* What you need to do *
The records below are to be transcribed exactly, with the pictures removed.

START Given data

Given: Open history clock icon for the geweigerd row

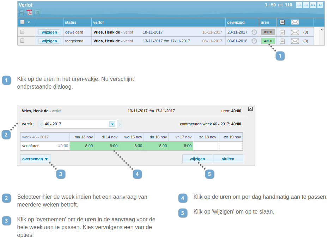Looking at the screenshot, I should click(x=254, y=32).
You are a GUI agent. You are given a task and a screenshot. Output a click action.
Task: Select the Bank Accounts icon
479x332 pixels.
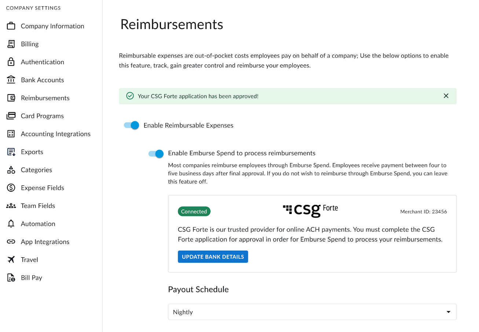[x=11, y=80]
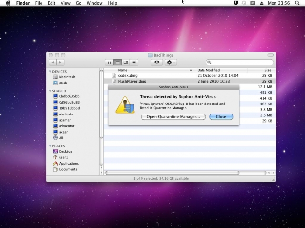Viewport: 305px width, 228px height.
Task: Open the Applications folder in sidebar
Action: 69,163
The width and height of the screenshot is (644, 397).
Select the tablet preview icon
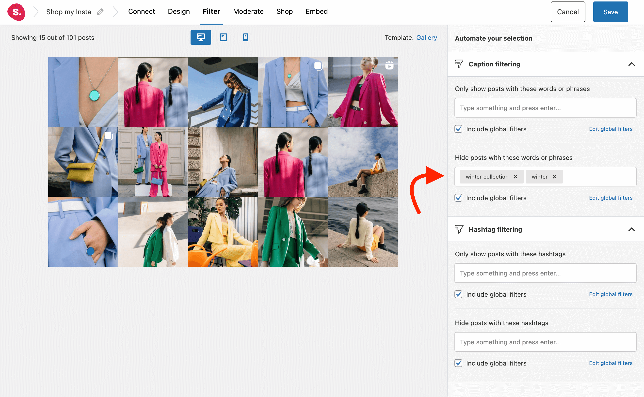pyautogui.click(x=223, y=37)
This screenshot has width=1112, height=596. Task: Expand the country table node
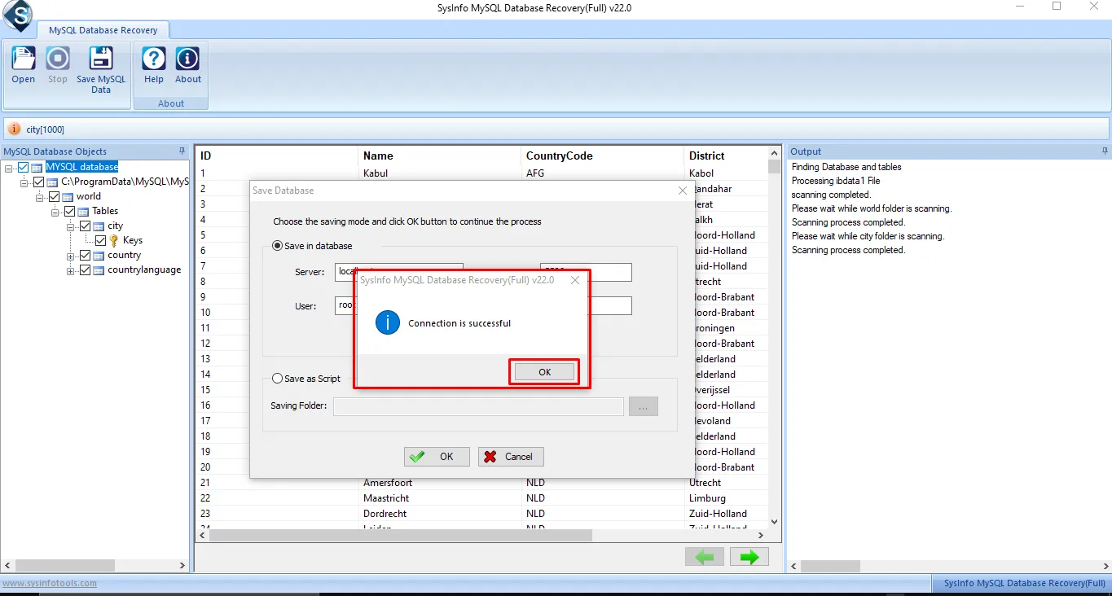tap(72, 256)
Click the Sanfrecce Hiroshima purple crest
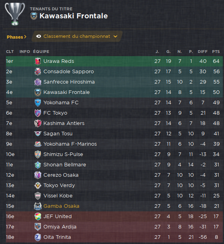224x244 pixels. 38,82
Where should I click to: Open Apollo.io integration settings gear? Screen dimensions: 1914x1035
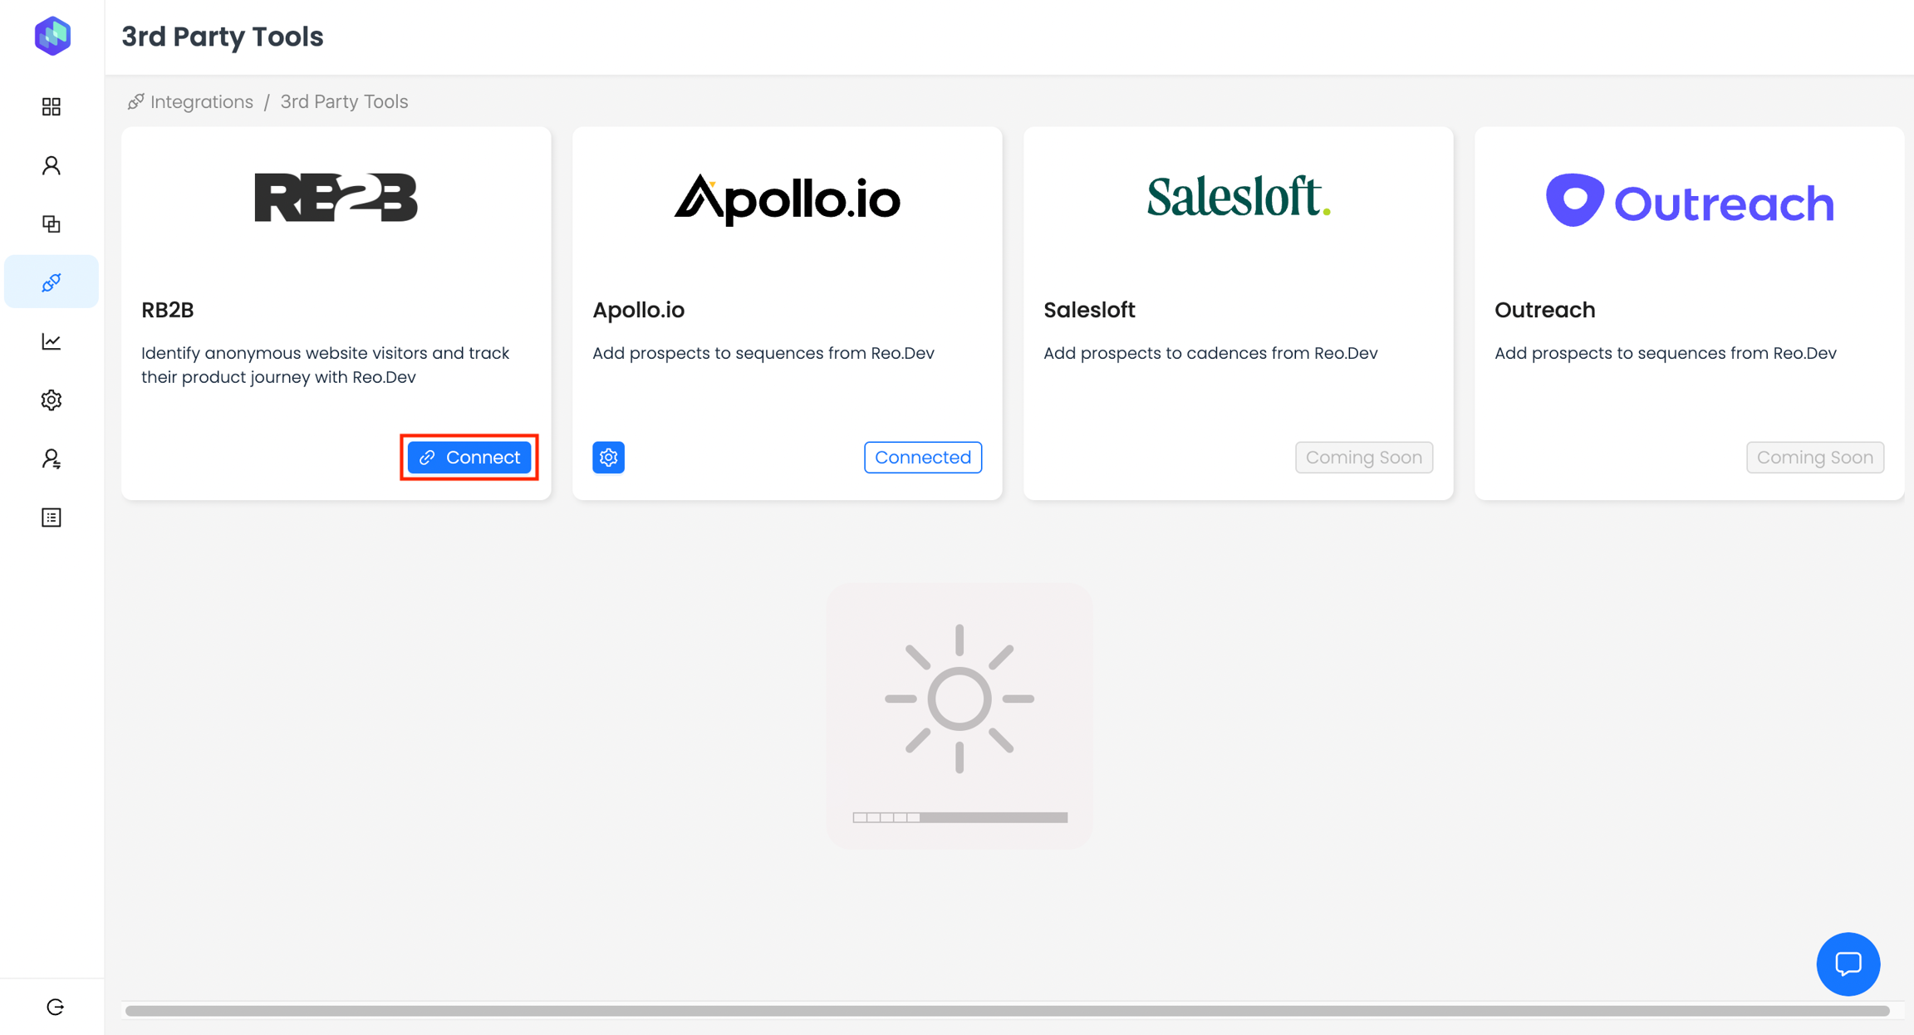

END Given data

* Your solution *
Given: Open history clock icon for the geweigerd row

Looking at the screenshot, I should click(x=254, y=32).
You are a GUI agent. You are given a task and a screenshot. Output a click action.
Task: Select the Bank Accounts icon
479x332 pixels.
[x=11, y=80]
Viewport: 305px width, 228px height.
Task: Open the Applications folder in sidebar
Action: 69,163
The width and height of the screenshot is (644, 397).
Select the tablet preview icon
pyautogui.click(x=223, y=37)
This screenshot has width=1112, height=596. Task: Expand the country table node
tap(72, 256)
Click the Sanfrecce Hiroshima purple crest
224x244 pixels. 38,82
Where should I click to: Open Apollo.io integration settings gear? Screen dimensions: 1914x1035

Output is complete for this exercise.